Özcan Deniz ve eski eşi Feyza Aktan yüzünden aklım karıştı. Evlenmeleri bir sorundu, boşanmaları bir sır perdesi… Şimdi de sular durulmuyor aralarında.
Aktan, fiziksel ve psikolojik şiddete maruz kaldığını iddia etti. Bununla da kalmadı ve darp raporu alarak boşanmak istemesi üzerine, Özcan Deniz'in ağabeyi Ercan Deniz tarafından evi basılarak ölümle tehdit edildiğini de öne sürdü.
Benim tanıdığım bildiğim Özcan Deniz hiç böyle biri değil. Tabii ki ikili ilişkileri ben bilemem.
Artık herkesin yaptığı gibi sosyal medyasını kullanarak Özcan Deniz bir açıklama yaptı hem basını hem de kamuoyunu aydınlatmak adına. "Çamur at izi kalsın düşüncesiyle ortaya atılmış, iftira niteliğindeki suçlamaların hiçbirini kabul etmiyorum. Kurulacak çok cümle var ama ileride evladımı üzecek kayıtlar bırakmamak adına susuyorum. Ben, bu hayatta en değerli varlığım olan çocuğumu düşünmekteyim. Ve elimden alınmaya çalışılsa da, oğlumu bu çirkin kavgadan zarar görmeden kurtarmaya çalışıyorum. Onun geleceğini inşa etmek, ona maddi manevi iyi bir miras bırakmaya çalışmakla meşgulüm. Annesi hakkında ulu orta konuşmak gibi bir davranışım olmadı ve olmayacak." Ortada bir çocuk var Özcan Deniz'in dediği gibi… Biraz önce de dediğim gibi benim tanıdığım adamın cümleleri bunlar.
Kurduğu cümleler beni hiç yanıltmadı.
Umuyorum ben yanılmıyorum ve kalpten söylemiştir.

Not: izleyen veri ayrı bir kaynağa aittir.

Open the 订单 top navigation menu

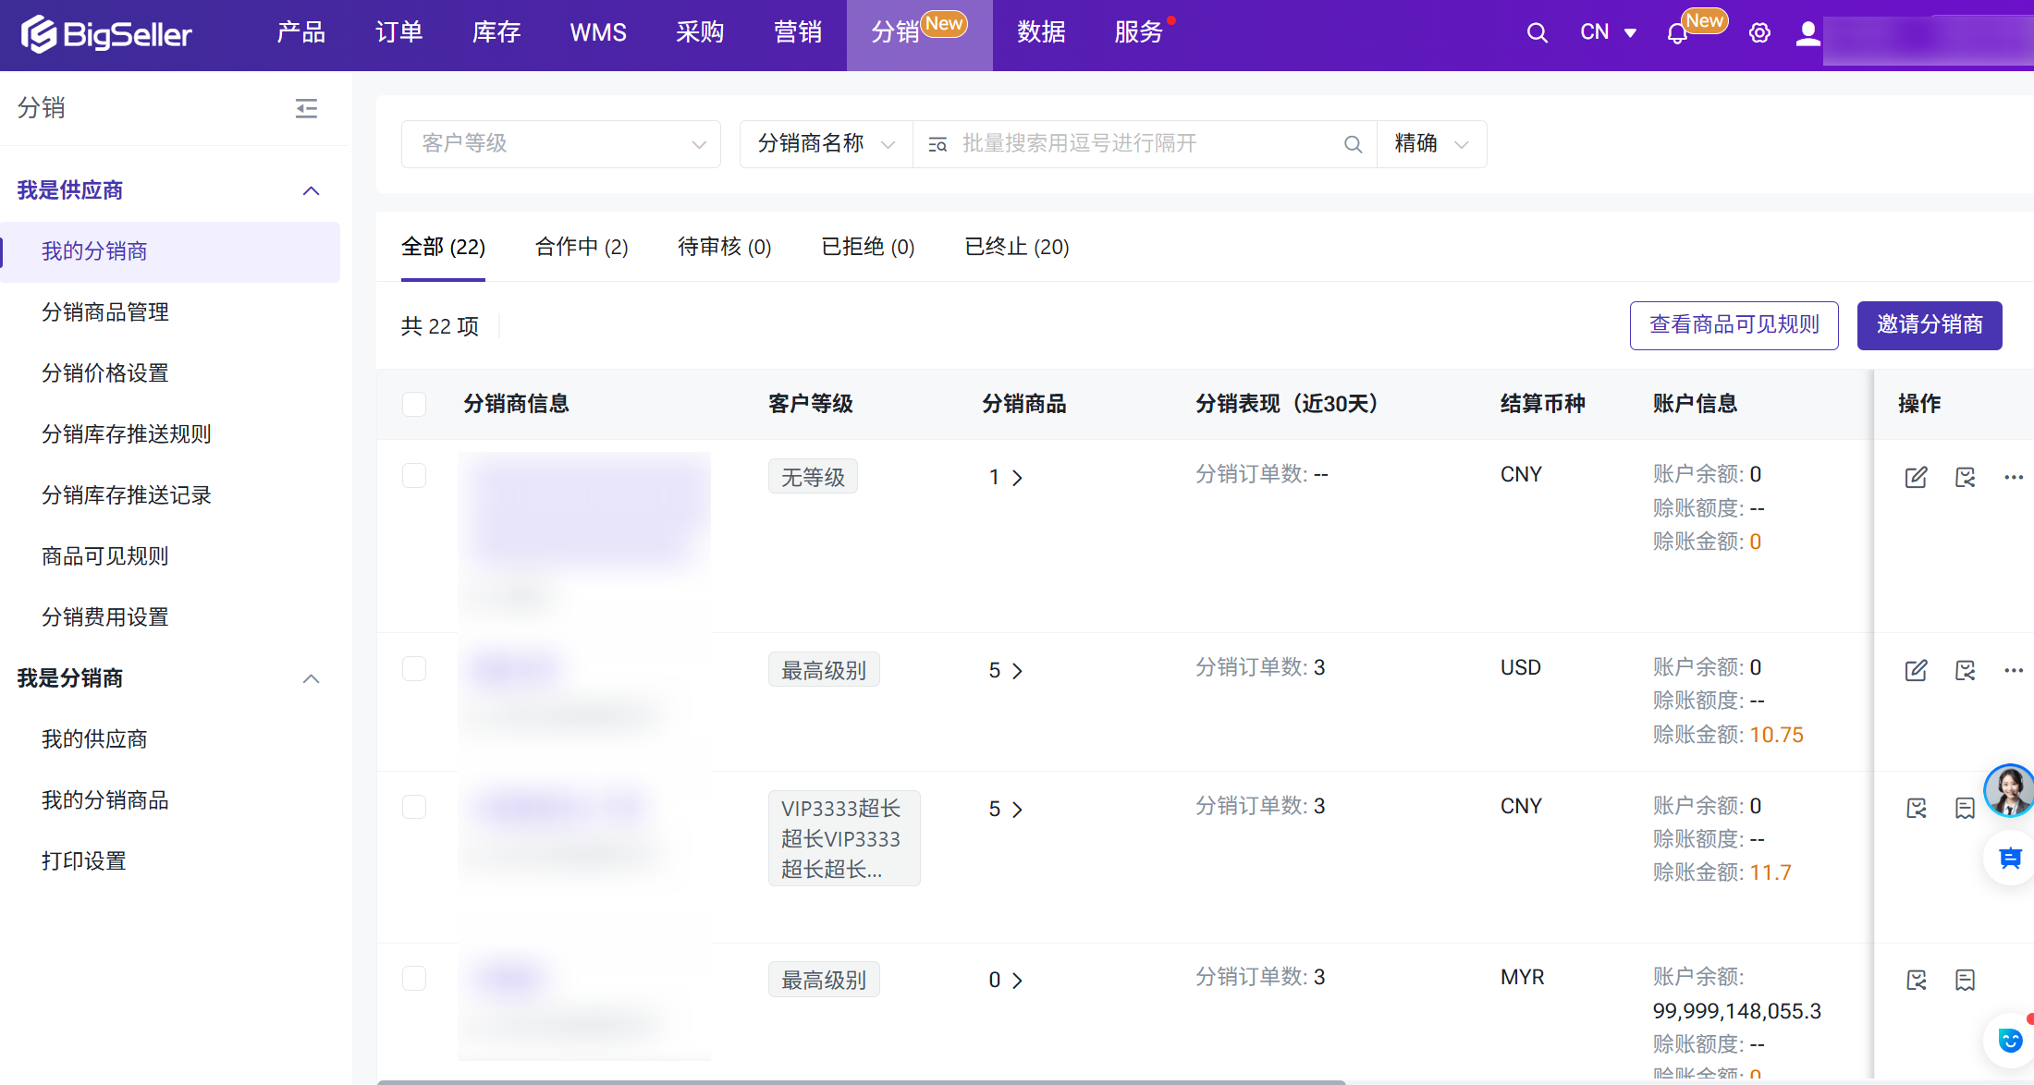[398, 33]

Televizyonlarda izliyoruz, gazetelerde okuyoruz birçok ünlü karı kocanın çocuklarını unutup yıllara sayfa sayfa bıraktıkları konuşmaları hakaretleri ithamları… Özcan Deniz bu davranışıyla örnek olsun.
Ben burasından bakıyorum…
AŞIMI OLACAĞIM
"Ben aşı yaptırmam diyenler birer vatan hainidir. Onlara kız bile vermeyeceğiz. İnsan vücudunun dokunulmazlığı nedeniyle mecbur etme şansımız yok ama kurallar koyacağız, devlet dairelerine bile giremeyecekler, otobüse binemeyecekler. Başka çaremiz yok" diyen Prof. Dr. Bingür Sönmez bir an devlet başkanı falan sandı.
Ben kendisini çok seven sayan ve mesleğine üstatlığına çok saygı duyan biriyim. Ama içsel kırgınım ben.

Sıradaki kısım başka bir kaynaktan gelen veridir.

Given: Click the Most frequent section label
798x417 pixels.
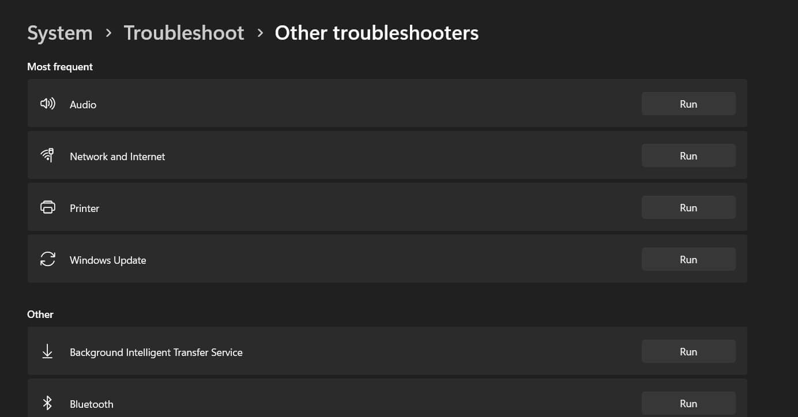Looking at the screenshot, I should click(59, 67).
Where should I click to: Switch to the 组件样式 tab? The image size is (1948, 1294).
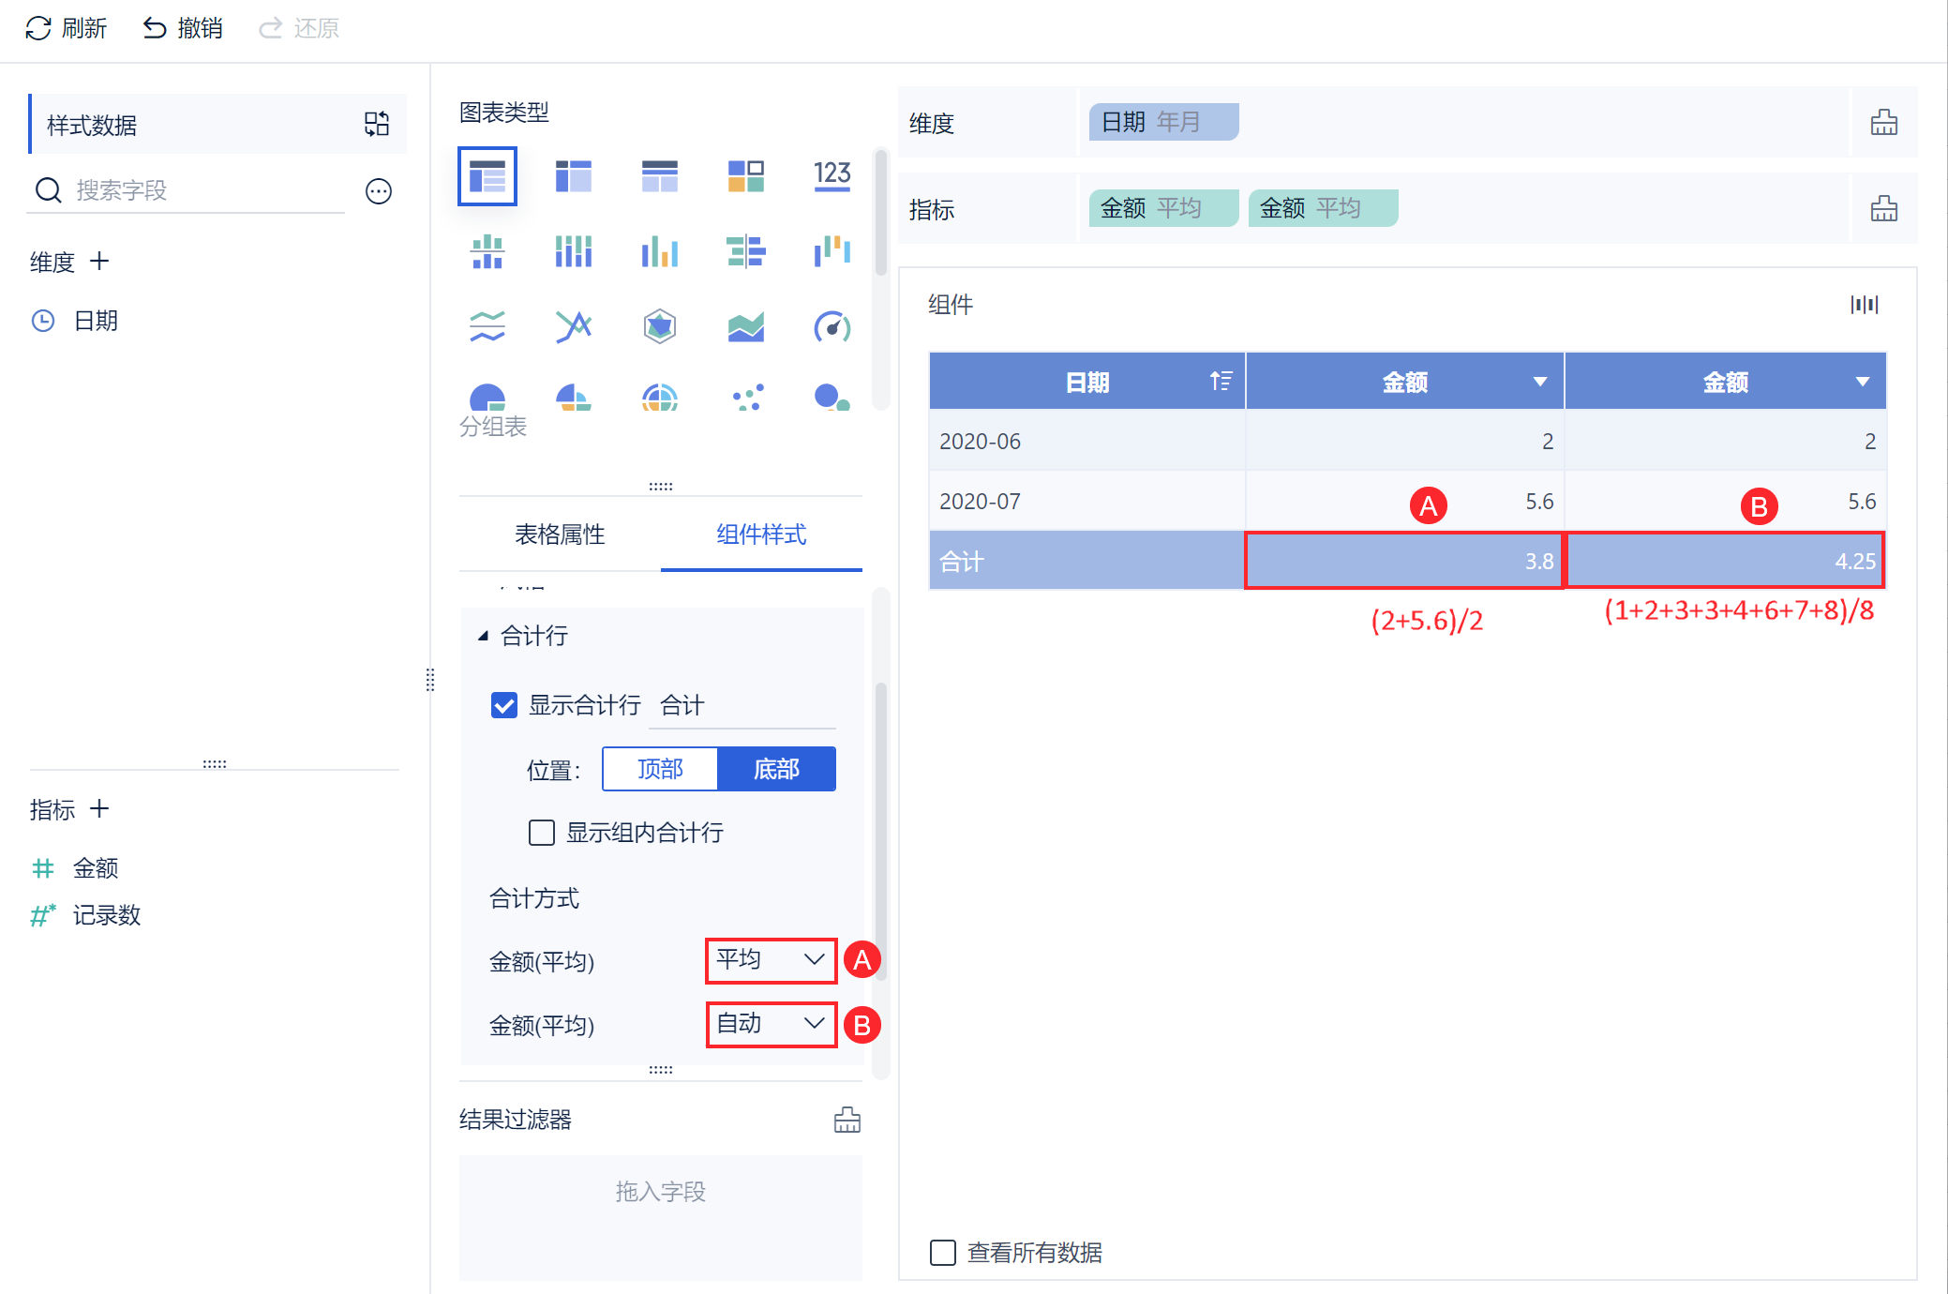coord(760,534)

Sonrasında ben öyle demek istememiştim dese de vatanına, bayrağına sevdalı bana vatan haini deme hakkı yok kimsenin.
Aşı gündeme geldiğinde ben de çok karasız kaldım. Anketlere baktım, forumları okudum. İlk izlenimim asla olmayacağımdı. Sonra zamanla olanlara ve yakın çevremden gönüllü olanlara baktım.
Ve Cumhurbaşkanımız ve Sağlık Bakanımız da olunca fikrim değişti.
Ne kadar bilinçli olsam da sosyal medya yorumları insanın içini bulandırıyor. Yaşayarak ve tecrübe ederek anlıyor insan.
O gelgitleri yaşarken içsel birinin beni vatan hani ilan etmesi hak verirseniz ki hiç hoşuma gitmedi.
Ben aşımı olacağım. Hem kendi sağlığım için hem de sevdiklerimin sağlığı için. Siz de benim gelgitler yaşadıysanız bunu düşünün.
SERDAR'IN KISA CEVABI
Ceylan Ertem geçenlerde "Serdar Ortaç'ı görmeye dayanamıyorum. Ahmet Kaya'nın kalbini kırdılar, onu ülkesinden uzakta kalp krizinden kaybettik. Bazıları tarihte iz bırakır, bazıları da öyle olmadıkları halde para kazanır" diye bir çıkış yapmıştı. Aradan yıllar geçmiş, o dönem neler yaşandığını bilmeyen biri neden böyle bir açıklama yapar!
Gençlik hatası denir, cahillik denebilir ve özrünü de dilemiş bir adam Serdar Ortaç… Benim inancıma göre sadece Ahmet Kaya'nın eşi ve kızı bir şey söyleme hakkına sahip Serdar Ortaç'a; onun dışında kimse bir şey diyemez.
Serdar Ortaç da Ceylan Ertem'in sözleri sorulduğunda "Ben mesela, Mazhar Alanson'a, İbrahim Tatlıses'e bir eleştiri yapmayı haddim olarak görmem. Müziklerini sevmesem dahi onları incitecek bir şey söylemem. Böyle terbiye almışım. Herkes yerini bilecek. Bu kadar söylüyorum" diye kısa ve net bir cevap vermiş.